孟仇这个气,本少爷在屋子里想破了脑袋,累死多少脑细胞,费劲巴拉帮着你谋朝篡位、登基称帝。你丫的居然在这里跟吴伯聊天,这逍遥自在的。
旋即孟仇又叹了口气,这都是自找的,这事情除了自己别人搞不定。而且之前严王说要帮忙,结果自己嫌人家笨,把人赶走了
“自己约的火炮,哭着也要打完啊!”哀叹了一声,孟仇说出了自己的目的。
“哦?”疑问了一声,严王使了个眼色,带着吴悠和孟仇回到了书房。
一个多时辰之后
“啧啧,怪不得我感觉不对劲,殿下,你爹,当今圣上可真是个好皇帝啊!可惜这点好没用到正经地方,怪不得我感觉一直不对劲,原来是他在暗中操纵”微微一笑,孟仇把玩着手中的棋子说道。

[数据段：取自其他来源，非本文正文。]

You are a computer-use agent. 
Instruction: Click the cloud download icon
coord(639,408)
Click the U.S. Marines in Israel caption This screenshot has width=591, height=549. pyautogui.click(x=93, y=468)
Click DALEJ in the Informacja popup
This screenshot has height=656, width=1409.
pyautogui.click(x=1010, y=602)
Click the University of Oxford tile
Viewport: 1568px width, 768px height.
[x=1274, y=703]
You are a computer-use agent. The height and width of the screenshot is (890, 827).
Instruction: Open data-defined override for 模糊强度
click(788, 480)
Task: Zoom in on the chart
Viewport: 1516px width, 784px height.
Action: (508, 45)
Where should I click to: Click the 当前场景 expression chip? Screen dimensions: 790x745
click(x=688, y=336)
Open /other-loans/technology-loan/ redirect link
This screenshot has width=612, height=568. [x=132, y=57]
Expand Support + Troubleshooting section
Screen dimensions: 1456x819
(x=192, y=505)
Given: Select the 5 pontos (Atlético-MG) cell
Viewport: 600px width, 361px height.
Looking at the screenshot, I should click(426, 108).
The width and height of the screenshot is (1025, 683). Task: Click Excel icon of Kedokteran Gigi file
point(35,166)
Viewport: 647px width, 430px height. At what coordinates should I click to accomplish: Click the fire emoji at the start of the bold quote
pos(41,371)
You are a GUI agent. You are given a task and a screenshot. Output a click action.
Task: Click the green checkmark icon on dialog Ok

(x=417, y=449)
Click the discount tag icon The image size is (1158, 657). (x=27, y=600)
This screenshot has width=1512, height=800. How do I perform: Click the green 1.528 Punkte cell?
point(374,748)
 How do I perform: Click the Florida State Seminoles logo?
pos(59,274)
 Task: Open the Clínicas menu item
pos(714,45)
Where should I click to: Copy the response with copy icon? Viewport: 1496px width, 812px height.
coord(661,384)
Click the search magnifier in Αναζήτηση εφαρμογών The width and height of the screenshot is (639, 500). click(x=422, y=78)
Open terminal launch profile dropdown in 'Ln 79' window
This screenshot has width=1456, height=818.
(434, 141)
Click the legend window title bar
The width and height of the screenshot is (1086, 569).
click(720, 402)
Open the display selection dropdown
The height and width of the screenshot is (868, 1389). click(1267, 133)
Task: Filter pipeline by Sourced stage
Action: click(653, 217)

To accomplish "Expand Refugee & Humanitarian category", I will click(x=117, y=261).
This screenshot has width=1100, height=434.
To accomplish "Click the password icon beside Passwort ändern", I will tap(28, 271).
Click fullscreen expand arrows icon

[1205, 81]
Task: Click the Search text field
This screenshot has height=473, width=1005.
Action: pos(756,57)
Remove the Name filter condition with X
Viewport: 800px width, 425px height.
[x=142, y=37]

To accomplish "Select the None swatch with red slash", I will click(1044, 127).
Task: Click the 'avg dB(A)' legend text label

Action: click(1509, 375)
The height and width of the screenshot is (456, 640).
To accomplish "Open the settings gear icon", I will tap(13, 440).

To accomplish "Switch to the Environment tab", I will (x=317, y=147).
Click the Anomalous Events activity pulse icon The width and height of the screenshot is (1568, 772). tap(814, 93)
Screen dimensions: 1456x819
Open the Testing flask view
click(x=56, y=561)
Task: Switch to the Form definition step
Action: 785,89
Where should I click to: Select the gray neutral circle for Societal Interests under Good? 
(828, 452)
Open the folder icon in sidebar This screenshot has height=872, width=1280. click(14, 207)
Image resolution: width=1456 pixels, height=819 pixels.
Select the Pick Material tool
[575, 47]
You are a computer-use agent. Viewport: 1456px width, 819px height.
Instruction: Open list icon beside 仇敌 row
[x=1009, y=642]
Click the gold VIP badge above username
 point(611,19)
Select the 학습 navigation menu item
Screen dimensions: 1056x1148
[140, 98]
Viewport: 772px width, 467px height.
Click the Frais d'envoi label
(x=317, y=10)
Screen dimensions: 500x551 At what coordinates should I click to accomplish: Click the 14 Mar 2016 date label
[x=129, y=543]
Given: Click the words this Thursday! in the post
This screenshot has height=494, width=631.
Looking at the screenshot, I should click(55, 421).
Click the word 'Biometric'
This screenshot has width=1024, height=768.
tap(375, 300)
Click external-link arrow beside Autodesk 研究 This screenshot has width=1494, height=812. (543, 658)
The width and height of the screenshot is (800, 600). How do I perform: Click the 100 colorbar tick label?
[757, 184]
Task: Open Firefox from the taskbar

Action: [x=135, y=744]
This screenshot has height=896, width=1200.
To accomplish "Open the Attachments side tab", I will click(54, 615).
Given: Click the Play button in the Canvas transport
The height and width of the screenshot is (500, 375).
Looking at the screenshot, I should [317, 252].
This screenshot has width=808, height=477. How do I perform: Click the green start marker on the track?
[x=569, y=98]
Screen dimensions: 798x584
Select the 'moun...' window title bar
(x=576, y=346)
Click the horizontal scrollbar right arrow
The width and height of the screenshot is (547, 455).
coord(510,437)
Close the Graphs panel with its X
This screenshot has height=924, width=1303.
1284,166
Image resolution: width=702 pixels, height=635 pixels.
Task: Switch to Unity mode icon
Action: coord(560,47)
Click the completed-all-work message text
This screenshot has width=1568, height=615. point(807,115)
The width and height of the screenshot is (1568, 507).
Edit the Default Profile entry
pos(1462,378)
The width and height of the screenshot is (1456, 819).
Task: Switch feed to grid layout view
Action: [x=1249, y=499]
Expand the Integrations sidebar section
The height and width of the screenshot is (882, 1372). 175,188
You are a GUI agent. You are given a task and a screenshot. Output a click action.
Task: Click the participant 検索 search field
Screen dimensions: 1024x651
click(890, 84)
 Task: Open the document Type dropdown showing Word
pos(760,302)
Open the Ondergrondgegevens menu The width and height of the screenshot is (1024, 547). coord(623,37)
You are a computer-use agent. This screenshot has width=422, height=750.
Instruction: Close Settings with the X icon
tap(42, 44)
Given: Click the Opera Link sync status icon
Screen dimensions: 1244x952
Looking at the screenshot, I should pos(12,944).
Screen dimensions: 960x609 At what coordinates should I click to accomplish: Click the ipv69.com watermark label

说罢孟仇提起笔来,朝标注着“耗子沟”的宣纸上写了起来,严王和吴悠对视了一眼也没多说什么,安安静静的坐在旁边等候。
当晚杜府
正准备跟管家再商谈一下明日计划的杜坤,意外的收到了一封信:
欲练神功,引刀自宫。若不自宫,功起热生。热从身起,身燃而生。欲火燃起,自爆而亡。方圆千里,灰飞烟灭。神功大成,一旦自爆,星球破碎,结丹期以下,又或宇宙级之下,必难幸免。由下窜上,燥乱不定。即便热止,身伤不止。自宫以后,真气自生。汇入丹田,无有制碍。气生之法,思色是苦。厌苦舍离,以达性静。性静以后,手若拈花。气绕任脉诸穴,方汇丹田。气成之后,人若新生,妙及无比。